Tn5 transposase activity quantification and reaction volume determination
The final concentration of Tn5 transposase in our study was determined following a previous report43. A brief description of the process is as follows: The homemade Tn5 was diluted with the dialysis buffer (50 mM HEPES–KOH pH 7.2 (Sigma-Aldrich, cat. no. H3375), 100 mM NaCl (Thermo Fisher Scientific, cat. no. AM9760G), 0.1 mM EDTA (Invitrogen, cat. no. AM9260G), 1 mM DTT (Thermo Fisher Scientific, cat. no. A39255), 0.1% Triton X-100 (Sigma-Aldrich, cat. no. T8787), and 50% glycerol (Sigma-Aldrich, cat. no. G9012)) at different concentrations. Tagmentation was performed on 50 ng of human genomic DNA (Promega, cat. no. G3041) instead of cells. We quantified the number of cycles required to reach one-third of the plateau fluorescence by qPCR and determined the final dilution factor of homemade Tn5 that showed the most similar number of cycles as Nextera TDE1. In the bulk ATAC-seq assay, a 50 μL reaction system was used, while in the single-cell split-and-pool assay, a 100 μL reaction system was used to avoid nuclei aggregation, but with the same final enzyme concentration (Supplementary Technical Note 2).
ATAC-Seq in FFPE samples
The standard Tn5 transposase was synthesized following published procedures77. The assembled Tn5 was used to tagment 50,000 isolated mouse FFPE nuclei. Post-tagmentation, the sample was divided for processing with and without reverse crosslinking condition (50 mM Tris-HCl, pH 8, 250 mM NaCl, 1 mM EDTA, and 1% SDS and 0.24 mg/mL proteinase K) for the FFPE samples. Fresh mouse spleen nuclei were isolated, and Omni-ATAC was conducted following established protocols40. DNA purification was performed using a Qiagen MinElute PCR Purification Kit (Qiagen, cat. no. 28004). DNA library preparation was executed using the purified DNA, NEBNext high-fidelity 2× PCR master mix (New England Biolabs, cat. no. M0541S), and unique forward (i5) and reverse (i7) primer combinations (DNA oligo sequences for PCR amplification). PCR amplification was carried out with the following cycling program: 72 °C for 5 min, 98 °C for 30 sec for 12 cycles as follows: 98 °C for 10 sec, 63 °C for 30 sec, and 72 °C for 1 min.

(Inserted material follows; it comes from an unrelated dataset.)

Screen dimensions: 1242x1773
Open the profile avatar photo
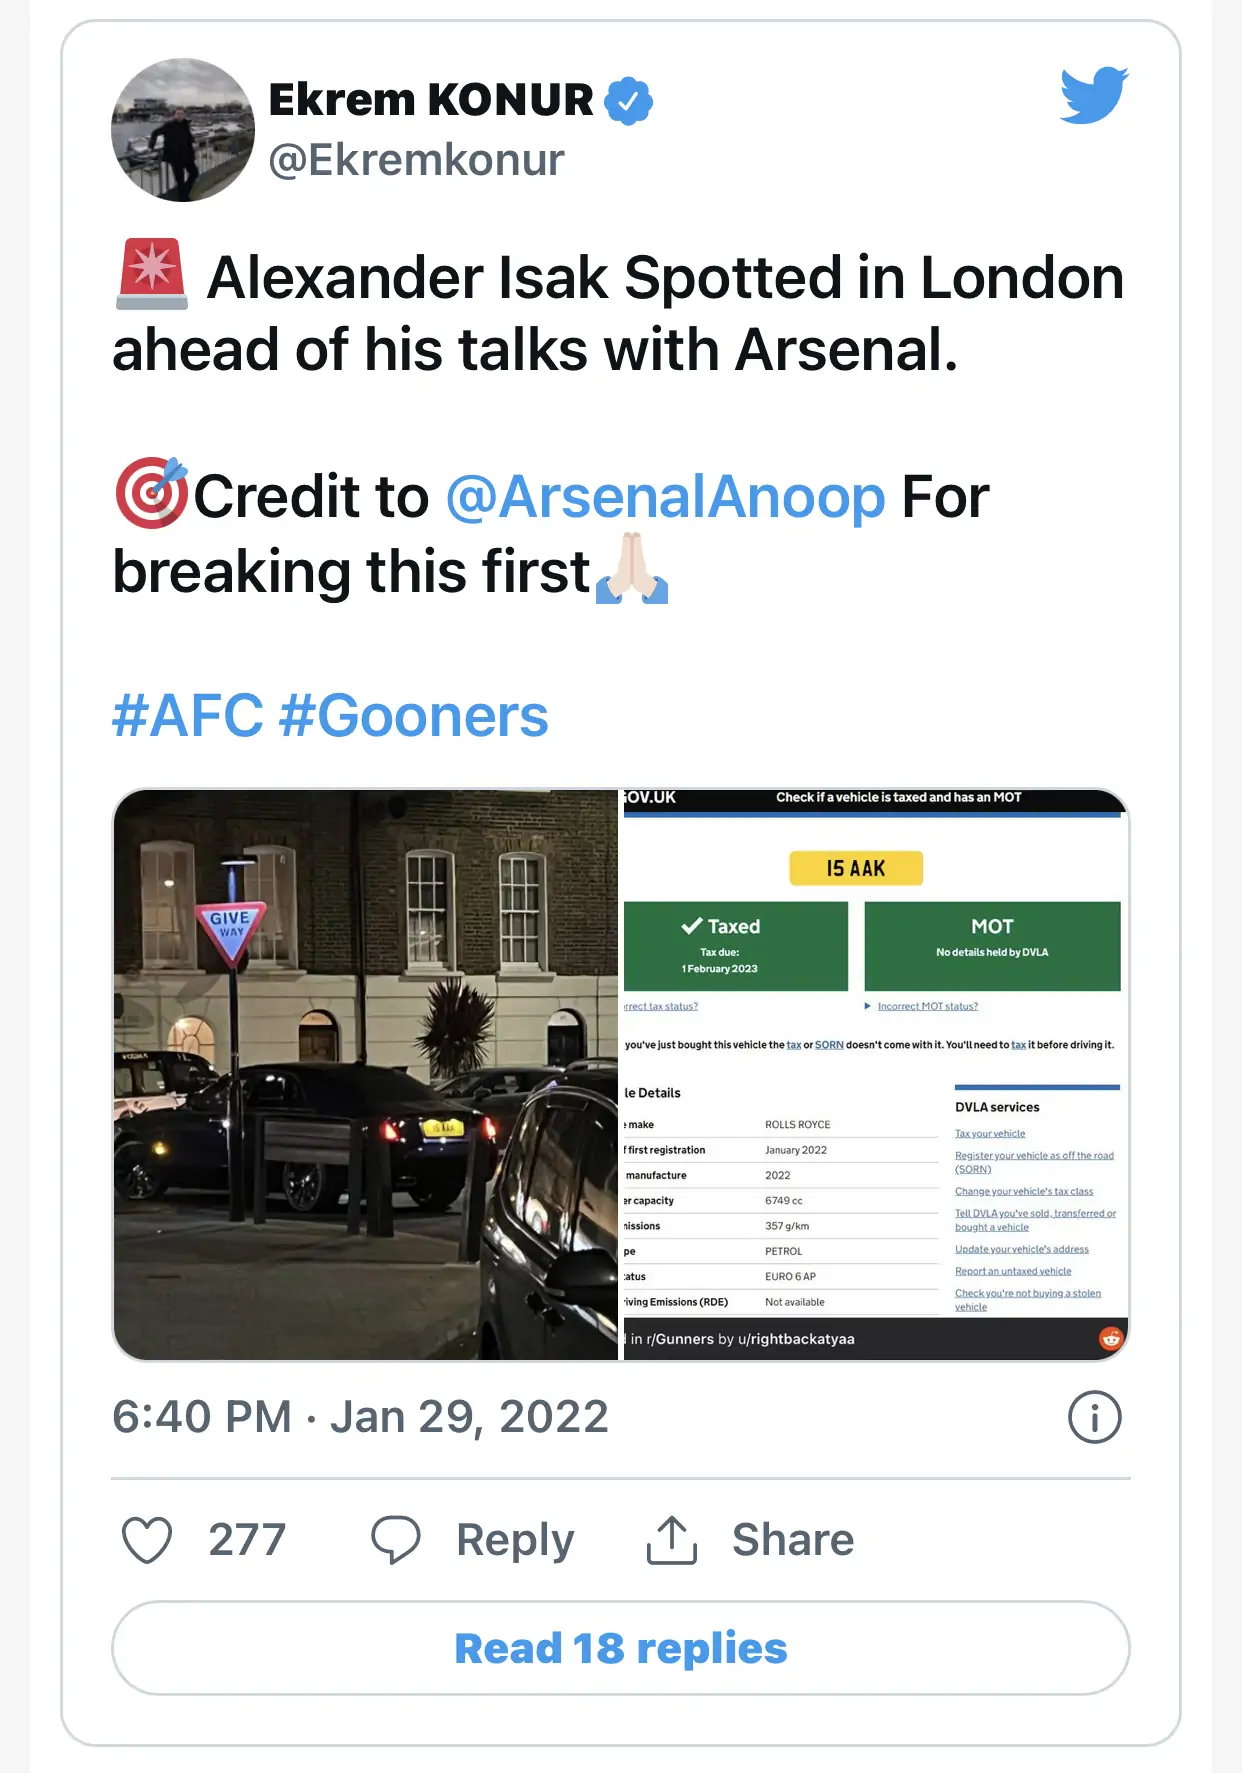point(183,130)
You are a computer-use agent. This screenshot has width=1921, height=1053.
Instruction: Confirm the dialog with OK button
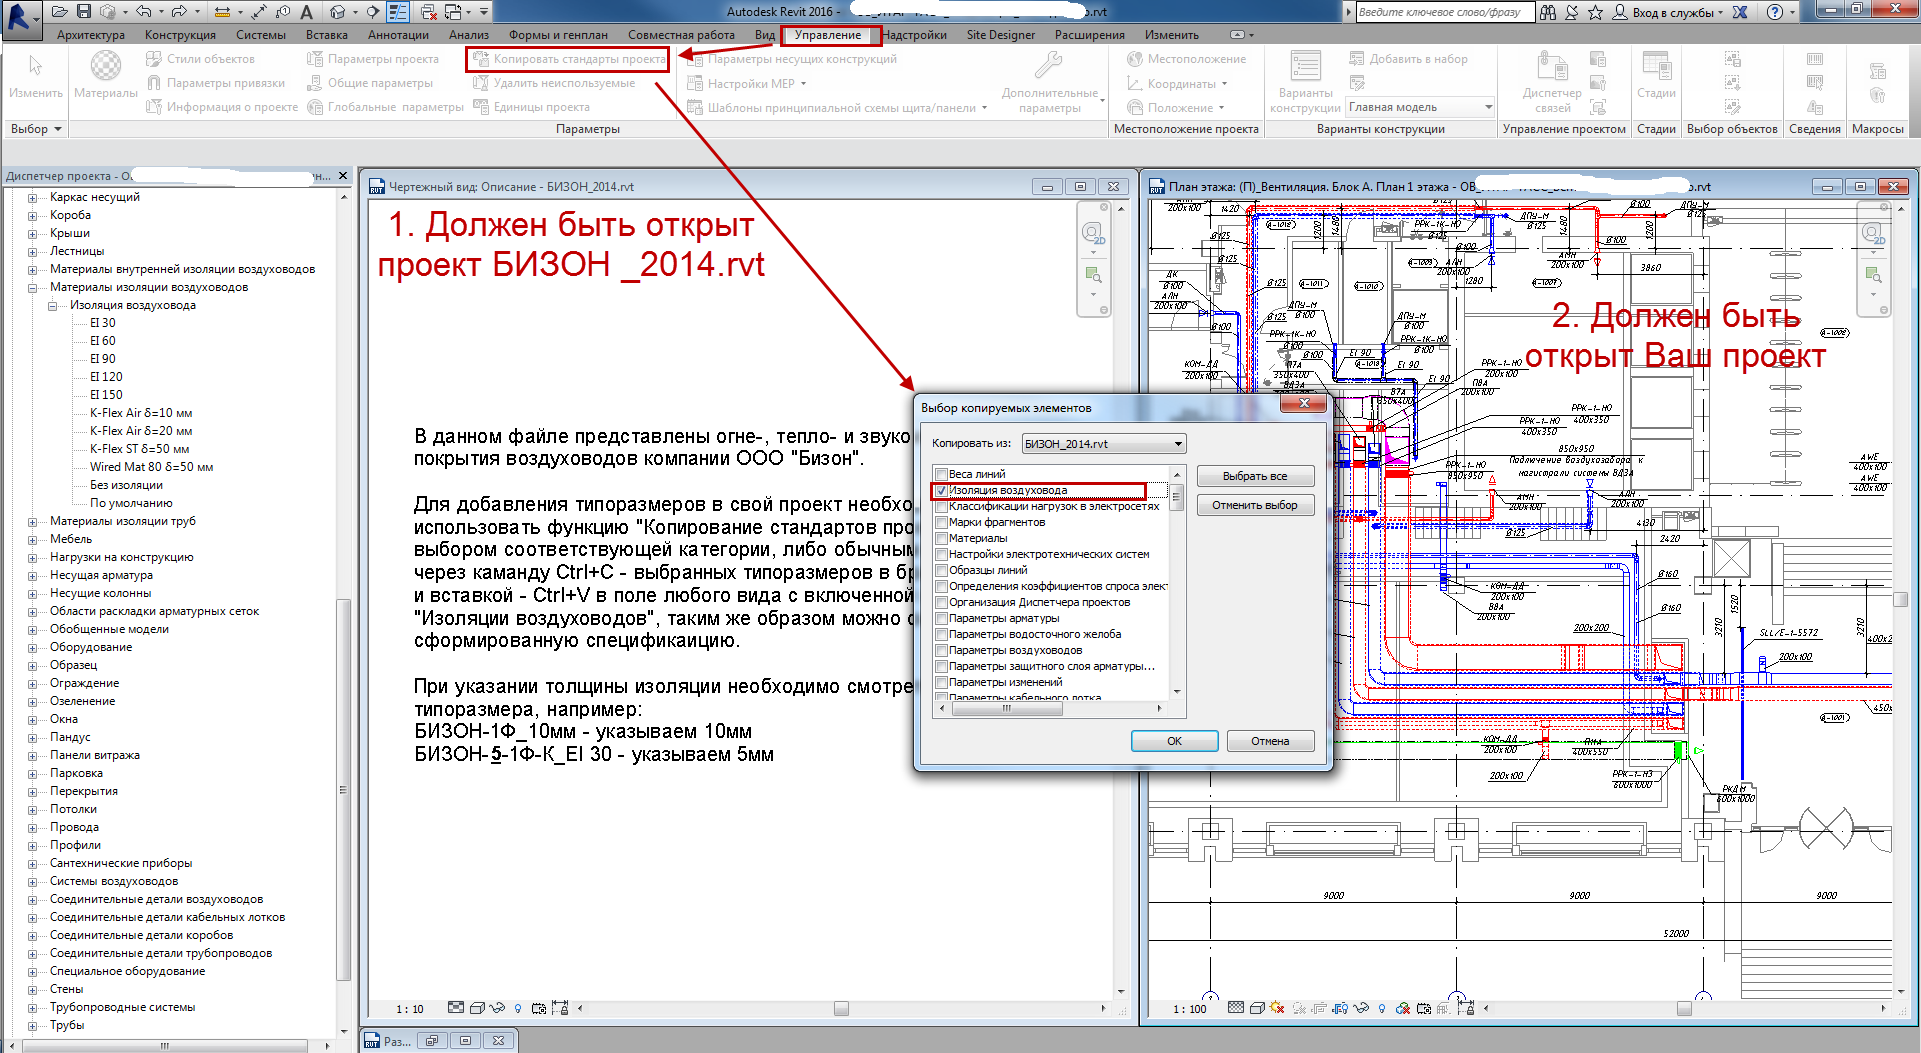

scATAC-Seq in FFPE samples
Details of the DNA sequences for DNA adaptors, DNA indexing sequences, DNA ligation oligos, and PCR primers are provided in Supplementary Table 2. Oligonucleotides were resuspended in oligo resuspension buffer (10 mM Tris−HCl pH 8.0 (Invitrogen, cat. no. 15568-025), 0.1 mM EDTA (Invitrogen, cat. no. AM9260G)) to a final concentration of 100 μM each. Equimolar amounts of ME_bottom_blocked and FFPE_Tn5-DNA, as well as ME_bottom_blocked and Tn5-ME-A, were annealed in separate PCR tubes on a PCR machine at 95 °C for 5 min, followed by a gradual decrease to 20 °C at a rate of −0.1 °C/s. Equal volumes of the two differently ramped tubes were combined to form an FFPE Tn5/ME-A annealed oligo mix. The FFPE Tn5/ME-A transposase was subsequently assembled in a manner analogous to the standard Tn5 transposase assembly.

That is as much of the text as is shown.